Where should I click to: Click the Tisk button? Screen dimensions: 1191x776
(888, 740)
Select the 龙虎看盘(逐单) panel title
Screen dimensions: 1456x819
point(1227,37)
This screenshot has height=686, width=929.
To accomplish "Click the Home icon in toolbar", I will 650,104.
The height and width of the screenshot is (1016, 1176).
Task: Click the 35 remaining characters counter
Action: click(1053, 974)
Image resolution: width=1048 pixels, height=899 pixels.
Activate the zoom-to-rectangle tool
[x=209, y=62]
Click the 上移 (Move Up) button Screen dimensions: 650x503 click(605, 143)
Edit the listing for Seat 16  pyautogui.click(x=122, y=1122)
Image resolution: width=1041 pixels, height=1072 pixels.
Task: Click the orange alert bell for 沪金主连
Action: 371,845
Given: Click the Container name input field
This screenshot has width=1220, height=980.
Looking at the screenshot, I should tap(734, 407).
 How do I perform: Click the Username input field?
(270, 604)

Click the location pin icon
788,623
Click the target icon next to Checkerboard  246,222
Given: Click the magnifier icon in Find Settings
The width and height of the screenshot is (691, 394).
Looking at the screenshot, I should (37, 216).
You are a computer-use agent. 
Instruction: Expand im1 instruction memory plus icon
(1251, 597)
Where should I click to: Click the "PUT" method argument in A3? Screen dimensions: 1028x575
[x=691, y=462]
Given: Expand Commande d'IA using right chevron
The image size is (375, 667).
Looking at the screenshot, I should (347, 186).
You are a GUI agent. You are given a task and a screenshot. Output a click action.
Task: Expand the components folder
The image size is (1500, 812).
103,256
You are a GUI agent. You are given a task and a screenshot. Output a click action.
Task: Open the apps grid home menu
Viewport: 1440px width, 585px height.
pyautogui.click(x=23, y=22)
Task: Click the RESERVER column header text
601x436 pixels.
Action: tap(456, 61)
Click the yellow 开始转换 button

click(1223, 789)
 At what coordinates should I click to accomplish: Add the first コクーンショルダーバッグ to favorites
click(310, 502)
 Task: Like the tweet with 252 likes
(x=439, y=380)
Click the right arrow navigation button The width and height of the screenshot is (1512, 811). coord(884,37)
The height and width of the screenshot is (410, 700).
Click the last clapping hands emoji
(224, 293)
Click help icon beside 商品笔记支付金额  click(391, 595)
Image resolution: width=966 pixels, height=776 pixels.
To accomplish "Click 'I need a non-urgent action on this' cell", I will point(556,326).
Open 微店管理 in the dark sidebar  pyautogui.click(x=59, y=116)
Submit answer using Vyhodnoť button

• [WHAT THE TASK REQUIRES]:
Search the listing above for lines containing "using", and copy them.

• [SOLUTION TO THIS TASK]:
Given: Expand Commande d'IA using right chevron
Submit answer using Vyhodnoť button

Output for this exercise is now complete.